Все при дворе уважали принца; многие трепетали перед ним.
Людовик Конде подошел к Раулю и графу де Ла Фер с явным намерением заговорить с первым и получить поклон от второго.
Никто не умел кланяться с таким благородным изяществом, как граф де Ла Фер. В его поклоне не было и следа угодливости, обычной в поклонах придворных. Зная себе цену, Атос кланялся принцам, как равным, искупая неизъяснимой приветливостью независимость манер, оскорбительную для их гордости.
Принц хотел заговорить с Раулем. Атос опередил его.
— Если бы виконт де Бражелон, — сказал он, — не был покорнейшим слугою вашего высочества, я просил бы его представить меня вам…
— Я имею честь говорить с графом де Ла Фер? — спросил принц.
— С моим отцом, — прибавил Рауль, покраснев.
— Одним из честнейших людей Франции, — продолжал принц, — одним из первых дворян, нашего государства… Я так много слышал о вас хорошего, что часто желал видеть вас в числе своих друзей.

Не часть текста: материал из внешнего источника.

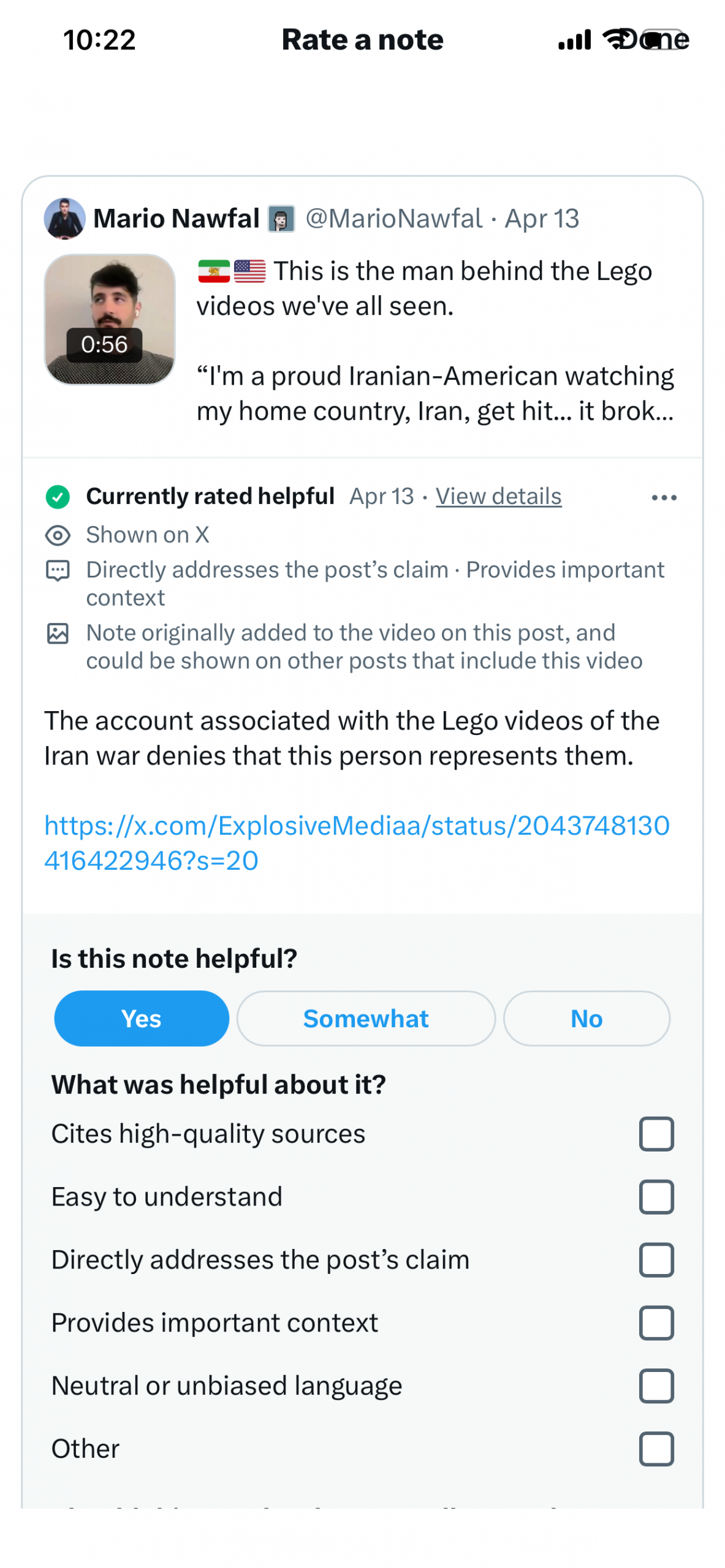Viewport: 725px width, 1568px height.
Task: Play the 0:56 video thumbnail
Action: click(x=110, y=319)
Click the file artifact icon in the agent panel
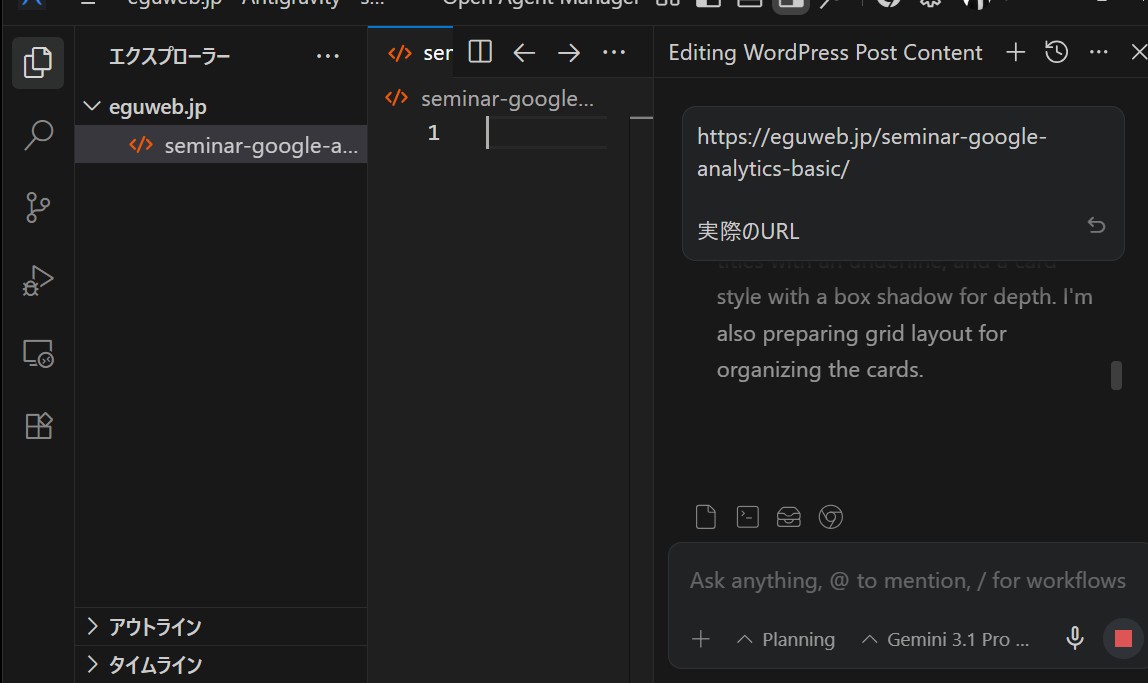The image size is (1148, 683). click(705, 516)
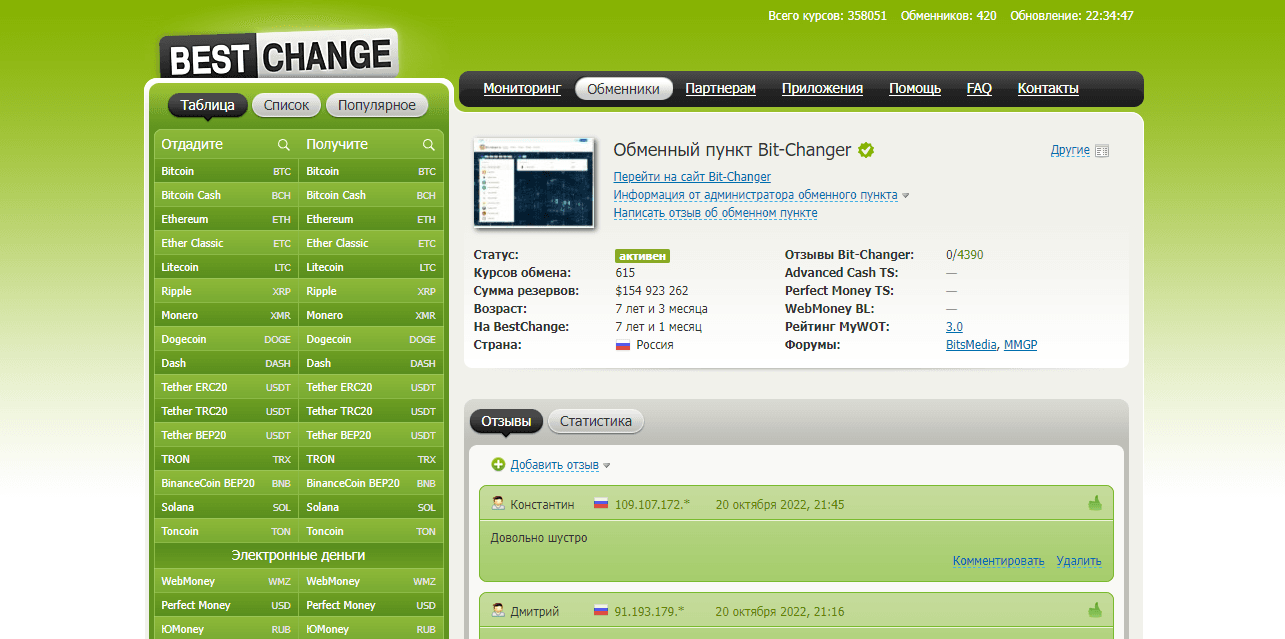Open the Другие exchangers dropdown
1285x639 pixels.
[1070, 150]
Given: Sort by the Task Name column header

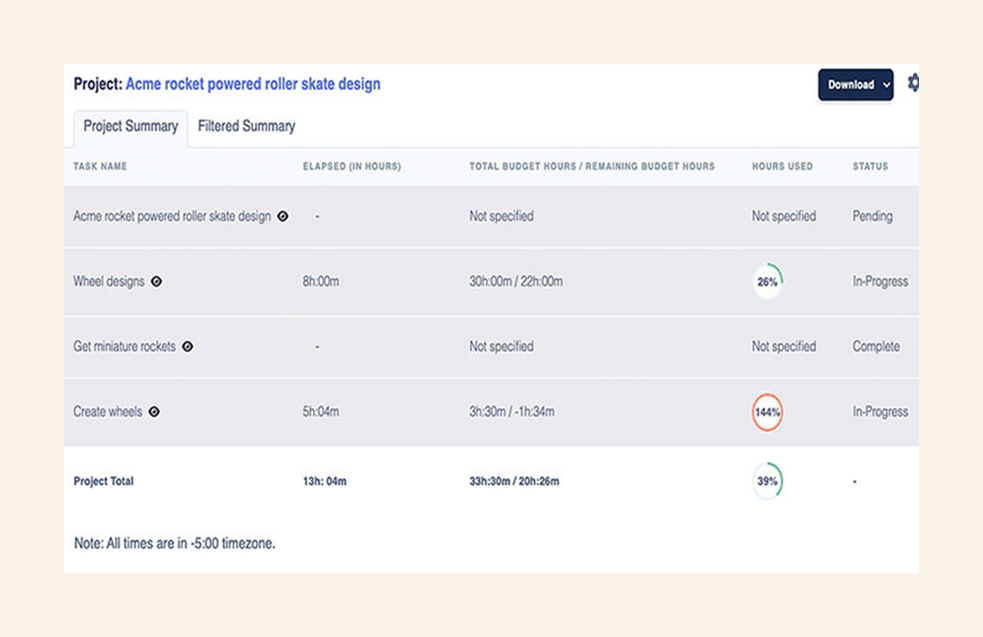Looking at the screenshot, I should click(x=100, y=166).
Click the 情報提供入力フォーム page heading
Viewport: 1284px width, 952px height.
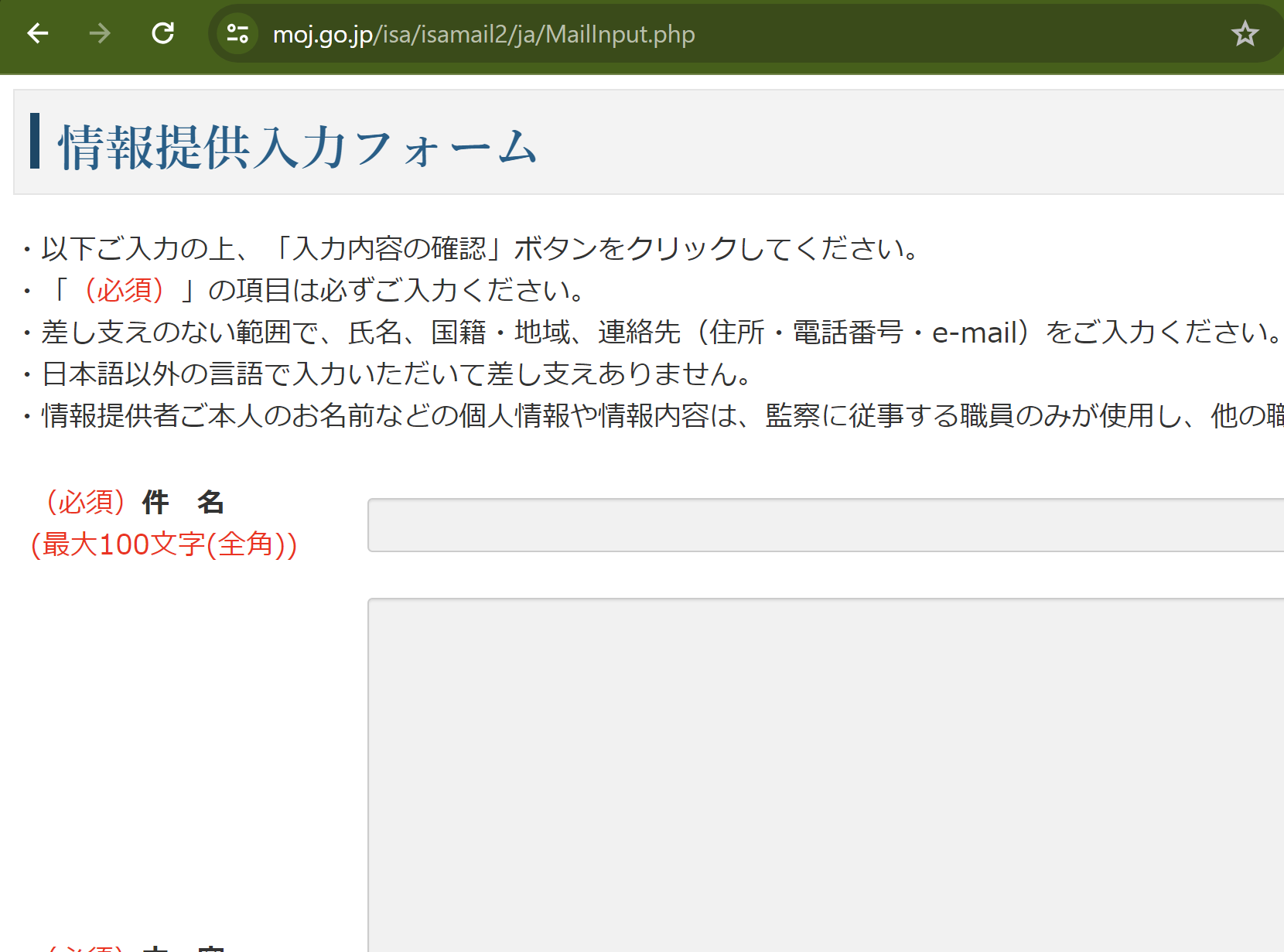click(x=297, y=147)
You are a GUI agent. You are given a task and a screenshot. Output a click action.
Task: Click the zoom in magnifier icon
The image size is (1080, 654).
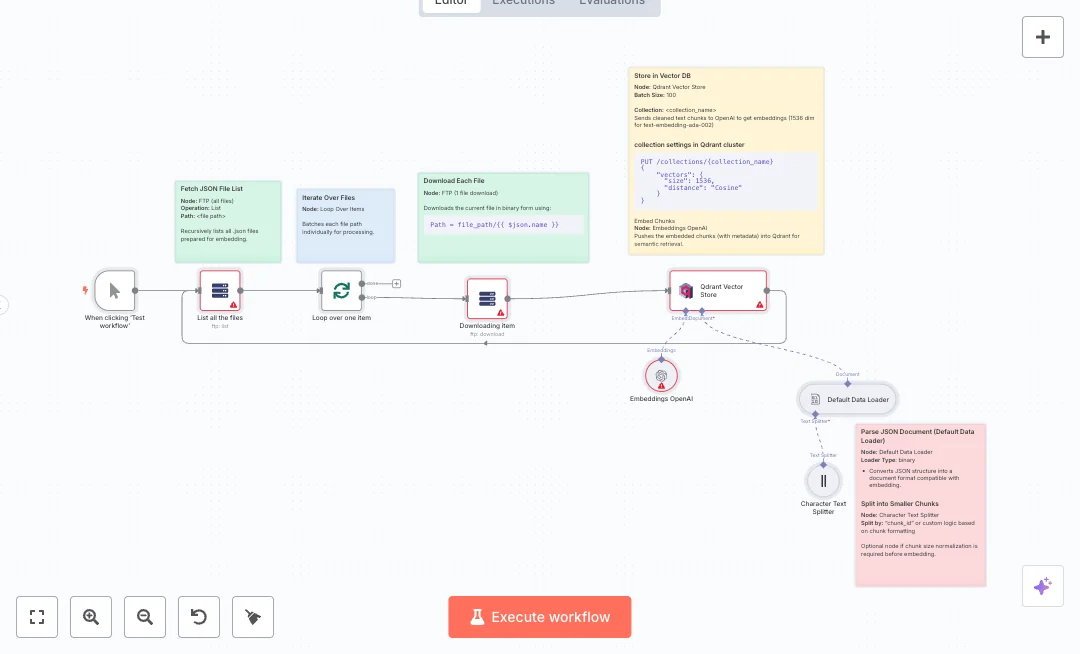[91, 617]
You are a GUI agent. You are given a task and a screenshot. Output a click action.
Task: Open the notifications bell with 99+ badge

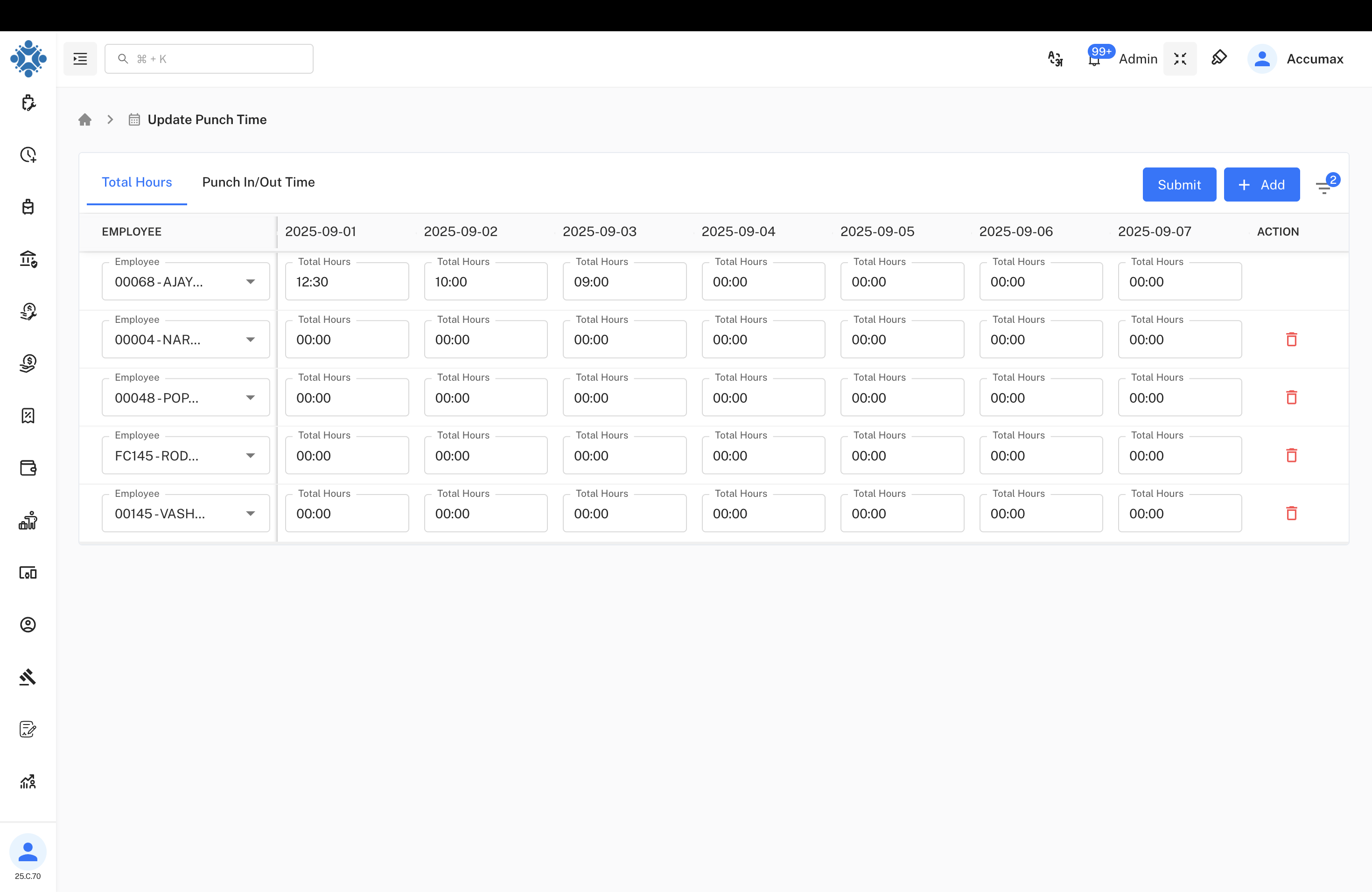click(1094, 58)
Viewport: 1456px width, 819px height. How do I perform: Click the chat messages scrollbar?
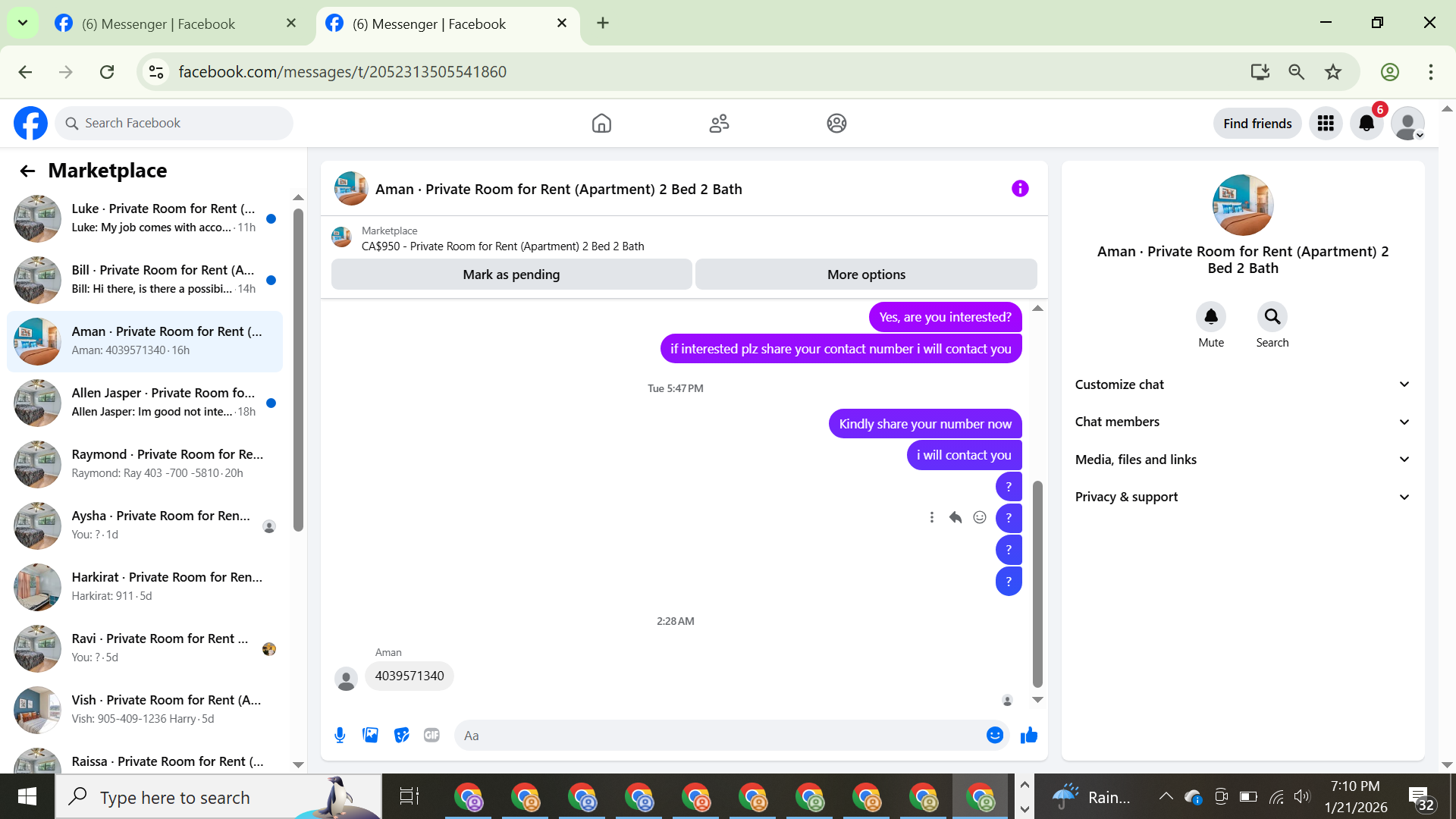point(1037,584)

— Такую честь, — отвечал Атос, — может оправдать лишь мое уважение и преданность вашему высочеству.
— Виконт де Бражелон отличный офицер, — сказал принц. — Видно, что он прошел хорошую школу. Ах, граф, какие в ваше время у полководцев были солдаты!..
— Ваше высочество совершенно правы, — но теперь солдаты могут похвастаться полководцами.
Этот комплимент, не похожий на лесть, очень понравился человеку, которого вся Европа считала героем и который пресытился похвалами.
— Очень жаль, граф, что вы оставили службу, — произнес принц Конде. Скоро королю придется вести войну с. Голландией или с Англией. Представится много случаев отличиться такому человеку, как вы, знающему Англию, как Францию.
— Могу сказать вашему высочеству, что я, кажется, не ошибся, оставив службу, — отвечал Атос с улыбкой. — Франция и Англия будут отныне жить в мире, как две сестры, если верить моему предчувствию.
— Вашему предчувствию?
— Да, прислушайтесь к тому, о чем говорят за столом кардинала.
В это время кардинал приподнялся на постели и подозвал знаком брата короля.
— Ваше высочество, — сказал Мазарини, — прикажите взять это золото.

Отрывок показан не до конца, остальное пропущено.